常識の嘘、高床式「倉庫」

1.高床式建築は全て倉庫なのか

 弥生時代に出現する高床の建物は、すべて米を貯蔵する「倉庫」と教えられてきた。誰がこのような「定説」を常識として流したのか知らないが、
稲作民族は、人間様よりお米様の方が大事と考えるとでも言うのであろうか、住居の方は縄文以来の竪穴だと説明し、床の高い建物は全て倉庫と見る思想が主流を占めてきた。
 
稲作には一般に低平地が適している。従って水田の側に住まう人々は湿気を避けられる高床式住居に住むというのが稲作文化の伝わった地方に共通の住文化である。ところがひとり日本のみが相変わらず穴住まいであったという。弥生の人々は洪水の時には真っ先にながされ死んでしまうような竪穴住居にこだわって水田稲作を行っていたのだろうか。それもお米様だけは水に濡れないように高床式建物の中に貯蔵しているのにである。母屋よりも納屋や倉の方が豪華である様な農家を筆者は今まで見たことがない。ほんとうに古代日本人は人間よりも米を大事にする主客転倒した考えをもっていたのか。もしそうであれば、筆者にとっては全く驚きとしか言いようがない。

2.貴族住宅と庶民住宅という考え方
 竪穴住居があらわれるのは、今からおよそ7000年くらい前の縄文時代早期の終わり頃である。一方、高床住居は、弥生時代、稲作技術と共に日本に入ってき。もともとは作った米を貯えておく穀倉であったが、古墳時代に入って、豪族の住居としても用いられるようになった。
高床住居は竪穴住居と比べ、開放的で夏向きにできている。
 生活形態や経済力の違いを主な理由として、貴族は高床住居に住み、庶民は竪穴式住居に住んでいたという考え方がある。庶民にとって住宅は、夜、寝に帰るためだけのもので昼間は大して用がなく、単に寝るためだけの住居なら、閉鎖的である方が都合が良かった。さらに閉鎖的な構造の方が、安上がりで造りやすかったという。それに対して貴族は昼間も家の中でゴロゴロしていられたし、開放的な構造にするには建具が必要であったりするため金がかかったのだという。平安時代の貴族の寝殿造りも、高床式住居である。

3.何故か存在しない竪穴住居の埴輪
 銅鐸や鏡に描かれている建物は高床式である。埴輪も竪穴住居を模したものなど聞いたことはなく、全て高床の建物である。第一、本当に竪穴住居は安上がりで高床住居は高くつくのか。そうであれば何故、日本以外の稲作民族は竪穴に住まずに高床に住んでいるのか。しかも稲作には雨期と夏の暑さが不可欠であるのだから。
少々金がかかろうが手間がかかろうが、開放的で湿気の来ない高床の方がいいのではないのか。梅雨の大雨でながされて何回も竪穴を掘るより、高床住居を建てた方が経済的ではないのか。

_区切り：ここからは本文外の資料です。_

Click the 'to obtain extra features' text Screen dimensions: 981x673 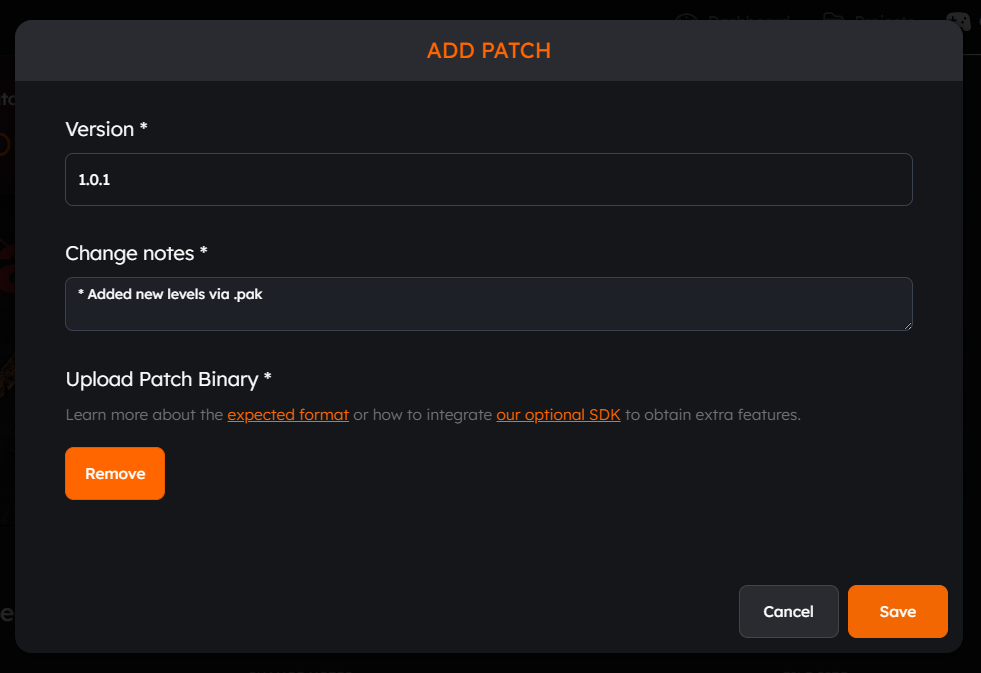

伝讃岐国出土銅鐸の表面に描かれた高床建築 奈良県宝塚古墳出土銅鐸表面の高床式建築


4.東アジアにおける二つの住文化
 
東アジア及び東南アジアには太古から二系統の住文化があった。それは長江流域にその起源を有すると言われる稲作民の創案した「高床式住居」と、黄河流域に起こった、粟を中心とし黍やコーリャンを主食とする畑作民が選択した「土間式住居」である。

5.倭族論
 弥生文化の特質を稲作と高床式建物であると説くのが
鳥越 憲三郎の「倭族論」である。すなわち長江流域に源を発する稲作民族は水田稲作と高床住居の文化を携えて各地に拡がったというのである。倭族には他にも共通する文化的特徴がある。日本の神社といえば鳥居であるが、倭族の村にも鳥居の語源がすんなりと理解出来る、鳥の象形物が止まっている鳥居がある。倭族の住居には日本の神社の社殿と同じく千木が飾ってある。その他にも歌垣の習俗など無数の文化的共通項が存在する。はやくも明治35年に雲貴高原を踏査した鳥居龍蔵は、この地方の文化の中に日本と共通するものが多いことに注目している。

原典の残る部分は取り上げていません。